By the 1920s California already had a reputation for exoticism in spiritual matters. For example, in the late 1800s Mennonite pacifists settled on farms in the Central Valley, and in the southern reaches of the state mainstream Christians and Jews were joined by Mormons, Adventists, and Spiritualists (who believed in communication with the dead). As the 1920s unfolded and led into the hard times of the 1930s, the state’s reputation grew as a nesting ground for spiritual groups beyond the pale of the traditional Judeo-Christian denominations.
Aimee Semple McPherson was the state’s most charismatic and impactful evangelist of the times. “Sister Aimee,” as she was called, migrated from the East Coast, settling in Los Angeles in 1918. There she built the 5,000-seat Angeles Temple, headquarters of the International Church of the Foursquare Gospel that she founded. At the temple she preached dramatic, radio-aired sermons and tended the sick and infirm. Her son Rolf McPherson later recalled: “Often Mother would. . . go down and pray for someone on a stretcher. They would get up off the stretcher and the stretcher would be carried off empty.”
In 1926 scandal rocked the new church. McPherson had disappeared after swimming near Venice Beach on May 18, only to resurface a month later in Mexico, claiming she had been kidnapped. Researchers have gathered considerable evidence to show that she had spent part of her time in “captivity” in a honeymoon cottage in Carmel, accompanied by her church’s radio station engineer, Kenneth Ormiston, a married man. Her charisma helped her weather the incident. Despite suffering a nervous breakdown in 1930, and eloping with a choir member and divorcing him several years later, she held herself and her church together well enough to provide meals for thousands of unemployed Angelinos during the depression-ridden 1930s. At the time of her death in 1944, reportedly from an accidental overdose of barbiturates, the Church of the Foursquare
Gospel counted 410 churches in North America, 29,000 members worldwide, and assets totaling $2,800,000.

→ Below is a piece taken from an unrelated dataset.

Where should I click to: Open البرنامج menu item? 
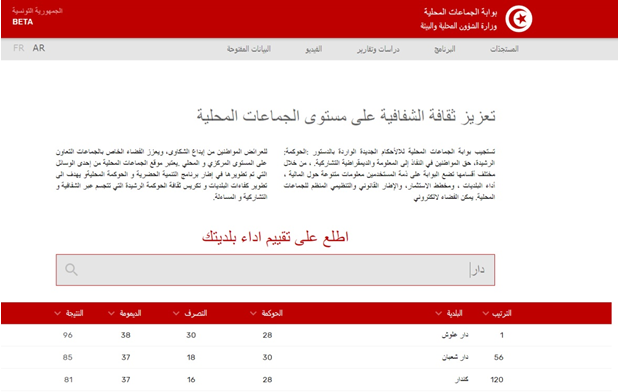tap(445, 49)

Minister Robert P. Shuler, a rival and adversary of McPherson, increased his Trinity Methodist Church’s membership from 900 in 1920 to 42,000 10 years later. He, too, used radio to reach listening audiences. His messages scorned Jews, Catholics, movies, evolution, and dancing. A defender of the Ku Klux Klan, he stressed the importance of preserving the Anglo-Saxon purity of Los Angeles, “the one city in the nation in which the white, American, Christian idealism predominates.”

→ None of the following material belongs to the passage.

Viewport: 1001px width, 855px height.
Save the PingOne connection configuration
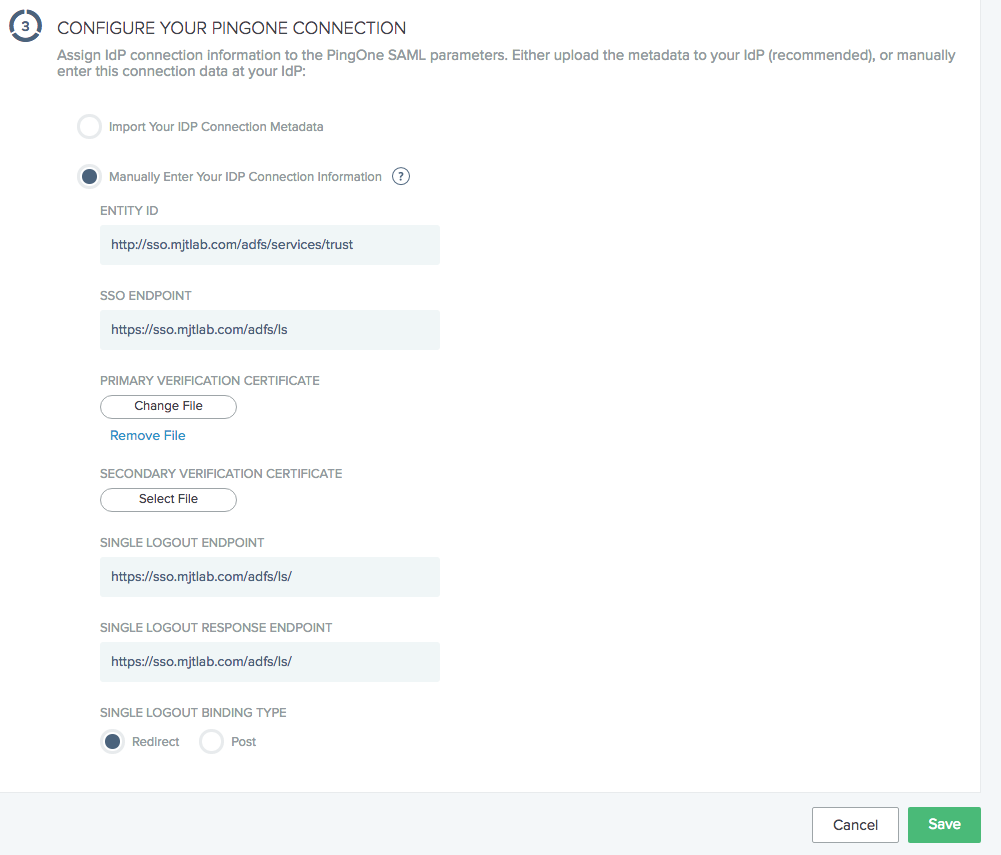(x=943, y=824)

A different spiritual message - one of inclusiveness - appealed to some Angelinos who became followers of Paramahansa Yogananda. Born in India, he arrived in Los Angeles in 1925. There he established his temple and the international headquarters of the SelfRealization Fellowship, which blended Hindu and Christian teachings with yoga philosophy. Spiritual enlightenment, he preached, came through a process of self-realization of the divine that could be reached by practicing physical exercises, breath control, and meditation. Monks and nuns were expected to adhere to non-violence, chastity, obedience, and a simple lifestyle. Lush SRF meditation centers were located on prime real estate mostly along or near the coast in Pacific Palisades, Hollywood, Encinitas, and San Diego. With more than 600 such facilities in 62 countries today, this California-based religious movement has stood as an early link between the religions of the East and those of the West.

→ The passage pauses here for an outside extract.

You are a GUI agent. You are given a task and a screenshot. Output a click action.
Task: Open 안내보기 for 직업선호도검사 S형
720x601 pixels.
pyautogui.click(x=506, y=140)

A stronger East-West, transpacific religious tie was exemplified in the continued growth of Buddhism in California. The port cities of San Francisco and Los Angeles, with their sizable populations of Chinese and Japanese, nurtured their respective Buddhist heritages in California, which reached back into the latter half of the nineteenth century. In 1924, for example, Los Angeles’ Nishi Hongwanji congregation erected the largest Buddhist temple in North America.